FIG. 10 is a diagram showing the results computed by this processing of Step VIII.

The matrix A(x,y) with information of the minute area as shown at the center in FIG. 10 is a result computed when I=1. In the matrix at the center in FIG. 10, identifiers ◯ 12 are inputted to four segments adjacent to the identifier ▪ 11 already arranged at the coordinate (5,5). The identifier ◯ 12 represents a segment to be connected to the segment with the identifier ▪ 11 inputted therein. This means that the arrangement of the structure can be extended in four directions. Since the repeat number of Loop 4 is four times, each direction can be selected at each time. Around the matrix at the center in FIG. 10, four results with each identifier ▪ 11 newly added are shown that the matrix with information of the four minute areas is computed by the processing of Step VIII. Then, these results are stored into the storage matrix B(1-4,x,y), then returning to Loop 3 with J1=4 and repeating the computation in like manner, then returning to Loop 1 again and repeating the computation.

Meanwhile, the results as shown in FIG. 10 are obtained based on the setting of the attributes of element, the dimensions of the limited size and the dimensions of the minute area in this embodiment as shown in FIG. 5. Thus, they may be different depending on the setting of these information and the arrangement condition of the structure computed by the computation of each step.

Alternatively, a random function may be used for the selection of a direction to extend the structure arrangement with the segment connected continuously.

Next, an example of transition state of the structure arrangement computed based on the computation algorithm as shown in FIG. 6 will be further explained.

FIG. 11 shows that example. Step 1 in FIG. 11 is the result of when I=1 in the above explanation, and Step 2 is the result of when I=2, where the structure arrangement is extended to the +y direction. As shown, identifier X 13 in addition to the identifier ▪ 11 and the identifier ◯ 12 is inputted to the matrix A(x,y) with information of the minute area. The reason why the identifier ◯ 12 is present only at three segments is that the arrangement cannot be extended to the direction to overlap with the identifier ▪ 11 one step before. The identifier X 13 means a segment that the structure cannot be arranged.

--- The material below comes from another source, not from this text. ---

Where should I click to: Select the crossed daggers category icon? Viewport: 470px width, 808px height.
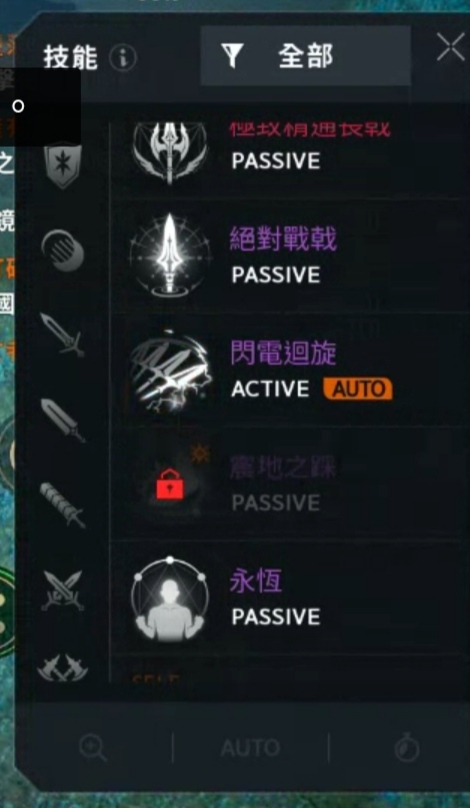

It can be inputted as well as the identifier ◯ 12 when updating the matrix A(x,y) with information of the minute area in Step VIII or later of Loop 4 in the computation algorithm as shown in FIG. 6, by using the matrixes BW(K,1) and BS(K,1) with the attribute information of element.

In detail, the sequence of the two identifiers ▪ 11 in Step 2 represents up to the second step of the element #11 (211), where the element #11 (211) has a width of BW(1,1-3)=1 mm and a space of BS(1,1-3)=1 mm from the other element. In Step 2, since the arrangement is extended to the +y direction, the identifiers X 13 are inputted around there in the ±x and −y directions of the identifier ▪ 11 (with the coordinate (5,5)) one step before by using the BS(1,1-3) so as to prioritize the holding of a space from the other element.

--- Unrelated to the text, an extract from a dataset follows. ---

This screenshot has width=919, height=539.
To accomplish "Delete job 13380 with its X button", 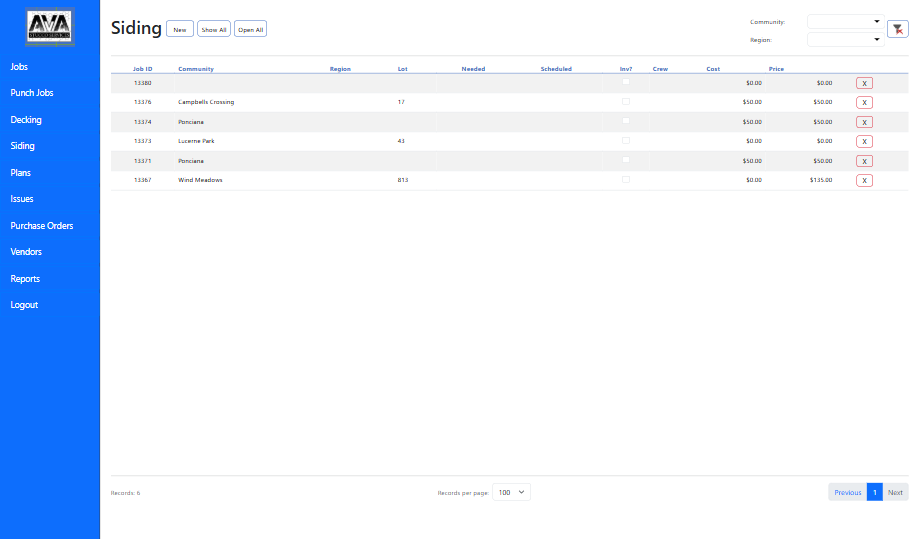I will (864, 83).
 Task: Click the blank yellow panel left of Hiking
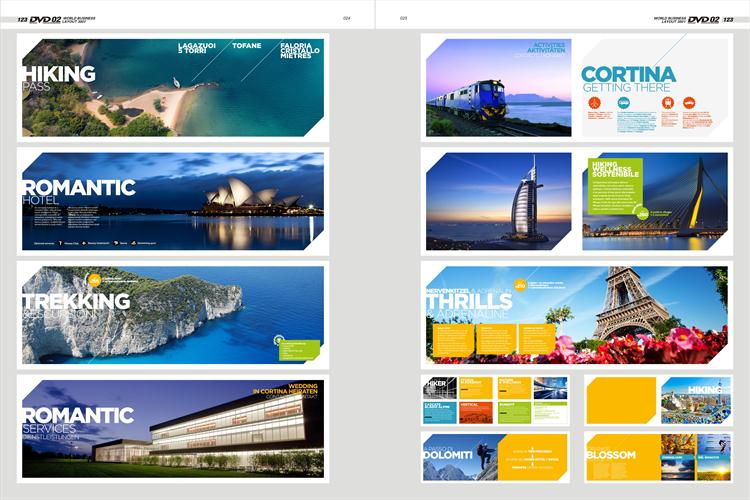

In the pattern extraction computational algorithm of the invention, the structure arrangement based on the topology proceeds by using these identifiers. Step 3 is the result of when I=3 in FIG. 6, where the arrangement is further extended to the +y direction. Like Step 2 abovementioned, the identifiers X 13 are inputted around the identifier ▪ 11 one step before. Meanwhile, in Step 3, the arrangement of the element #11 (211) ends based on the attribute of the element.

In Step 4, the arrangement is conducted for the elements #21 (221) and #22 (222). Step 4 is the result that, from the identifier ▪ 11 with a coordinate (5,7) in Step 3, the #21 (221) is extended to the +x direction and the #22 (222) is extended to the +y direction. An identifier ● 14 indicates that the #21 and #22 will contact each other when either of the #21 and #22 is extended in arrangement on the next step, and that the arrangement thereof is not allowed like the identifier X 13. As a result, on the next step, it is determined that the # 21 (221) can be extended to −x and +y directions, and the # 22 (222) can be extended only to +x direction.

Step 5 is the result that, like one step before, the #21 (221) is extended to the +x direction and the #22 (222) is extended to the +y direction. In Step 5, the arrangement of the element #22 (222) ends, and the identifiers X 13 are inputted to segments around the #22 (222) based on the matrix BS with the attribute information of element since the other element is not connected to the end of the #22 (222).

Step 6 is the result that the #21 (221) is further extended to the +x direction. The identifiers ● 12 and the identifiers X 13 are also inputted based on the arrangement.

As described above, the structure arrangement proceeds while updating the matrix A(x,y) with information of the minute area, as well as using the identifiers.

In the actual arrangement, one candidate in the arrangement direction of the structure may exceed the region for the matrix A(x,y) with information of the minute area. In this case, it is determined that the other direction is selected without selecting the candidate exceeding the region. FIG. 12 shows that example. As shown in FIG. 12, even when the identifier ▪ 11 reaches the boundary of the matrix A(x,y) in Step α, two ways of arrangements in the topology can be selected in the next Step α+1.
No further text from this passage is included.